What the task asks
The line containing "Given: Remove 桜庭 颯馬 with the × icon" marks the end: restate word for word every line from the first line of the entries below through that one.

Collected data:
******************************
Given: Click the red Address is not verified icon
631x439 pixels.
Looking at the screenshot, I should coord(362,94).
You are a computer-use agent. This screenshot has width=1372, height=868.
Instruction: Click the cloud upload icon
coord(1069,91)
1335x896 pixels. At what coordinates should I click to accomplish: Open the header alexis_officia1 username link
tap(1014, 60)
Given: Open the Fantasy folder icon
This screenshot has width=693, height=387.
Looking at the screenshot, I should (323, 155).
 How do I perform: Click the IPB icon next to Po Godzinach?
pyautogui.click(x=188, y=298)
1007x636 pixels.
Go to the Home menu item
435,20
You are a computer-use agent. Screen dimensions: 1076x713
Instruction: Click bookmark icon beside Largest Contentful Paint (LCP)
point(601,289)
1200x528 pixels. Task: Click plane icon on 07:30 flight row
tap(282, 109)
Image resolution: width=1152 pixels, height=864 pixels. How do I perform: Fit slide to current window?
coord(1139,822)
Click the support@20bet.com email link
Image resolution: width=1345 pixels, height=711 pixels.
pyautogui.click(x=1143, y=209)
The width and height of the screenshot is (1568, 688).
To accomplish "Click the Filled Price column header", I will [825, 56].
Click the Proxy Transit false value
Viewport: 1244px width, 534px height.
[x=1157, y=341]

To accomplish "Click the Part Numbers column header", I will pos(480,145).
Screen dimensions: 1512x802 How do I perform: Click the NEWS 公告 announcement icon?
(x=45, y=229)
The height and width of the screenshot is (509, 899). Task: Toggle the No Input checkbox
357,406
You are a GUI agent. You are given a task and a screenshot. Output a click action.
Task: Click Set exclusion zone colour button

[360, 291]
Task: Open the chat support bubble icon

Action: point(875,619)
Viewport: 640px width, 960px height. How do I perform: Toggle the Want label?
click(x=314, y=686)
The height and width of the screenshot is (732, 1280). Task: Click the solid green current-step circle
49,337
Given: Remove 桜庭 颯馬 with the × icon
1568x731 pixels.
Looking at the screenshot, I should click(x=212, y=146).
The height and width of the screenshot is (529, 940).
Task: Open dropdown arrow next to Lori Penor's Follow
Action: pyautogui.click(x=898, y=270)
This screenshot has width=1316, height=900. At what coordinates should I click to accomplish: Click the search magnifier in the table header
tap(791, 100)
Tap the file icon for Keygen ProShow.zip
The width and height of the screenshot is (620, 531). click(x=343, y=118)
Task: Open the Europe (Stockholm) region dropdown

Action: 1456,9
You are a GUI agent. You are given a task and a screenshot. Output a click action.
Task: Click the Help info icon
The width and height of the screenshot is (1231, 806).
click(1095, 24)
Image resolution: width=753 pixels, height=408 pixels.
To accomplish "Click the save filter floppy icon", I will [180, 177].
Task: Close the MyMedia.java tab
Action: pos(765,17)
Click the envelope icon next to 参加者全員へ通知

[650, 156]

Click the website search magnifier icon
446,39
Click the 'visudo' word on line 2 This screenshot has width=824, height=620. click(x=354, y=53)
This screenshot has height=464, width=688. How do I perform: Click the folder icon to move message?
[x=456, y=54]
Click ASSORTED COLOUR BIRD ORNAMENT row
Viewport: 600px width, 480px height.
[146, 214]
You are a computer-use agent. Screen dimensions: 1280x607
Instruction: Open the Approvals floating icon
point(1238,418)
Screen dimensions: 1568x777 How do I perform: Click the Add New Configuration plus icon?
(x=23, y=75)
******************************
Response area
Given: Click the red Address is not verified icon
631x439 pixels.
Looking at the screenshot, I should coord(362,94).
You are a computer-use agent. This screenshot has width=1372, height=868.
Instruction: Click the cloud upload icon
coord(1069,91)
1335x896 pixels. At what coordinates should I click to accomplish: Open the header alexis_officia1 username link
tap(1014, 60)
Given: Open the Fantasy folder icon
This screenshot has width=693, height=387.
Looking at the screenshot, I should (323, 155).
 How do I perform: Click the IPB icon next to Po Godzinach?
pyautogui.click(x=188, y=298)
1007x636 pixels.
Go to the Home menu item
435,20
You are a computer-use agent. Screen dimensions: 1076x713
Instruction: Click bookmark icon beside Largest Contentful Paint (LCP)
point(601,289)
1200x528 pixels. Task: Click plane icon on 07:30 flight row
tap(282, 109)
Image resolution: width=1152 pixels, height=864 pixels. How do I perform: Fit slide to current window?
coord(1139,822)
Click the support@20bet.com email link
Image resolution: width=1345 pixels, height=711 pixels.
pyautogui.click(x=1143, y=209)
The width and height of the screenshot is (1568, 688).
To accomplish "Click the Filled Price column header", I will [825, 56].
Click the Proxy Transit false value
Viewport: 1244px width, 534px height.
[x=1157, y=341]

To accomplish "Click the Part Numbers column header", I will pos(480,145).
Screen dimensions: 1512x802 How do I perform: Click the NEWS 公告 announcement icon?
(x=45, y=229)
The height and width of the screenshot is (509, 899). Task: Toggle the No Input checkbox
357,406
You are a GUI agent. You are given a task and a screenshot. Output a click action.
Task: Click Set exclusion zone colour button

[360, 291]
Task: Open the chat support bubble icon

Action: point(875,619)
Viewport: 640px width, 960px height. How do I perform: Toggle the Want label?
click(x=314, y=686)
The height and width of the screenshot is (732, 1280). Task: Click the solid green current-step circle
49,337
Given: Remove 桜庭 颯馬 with the × icon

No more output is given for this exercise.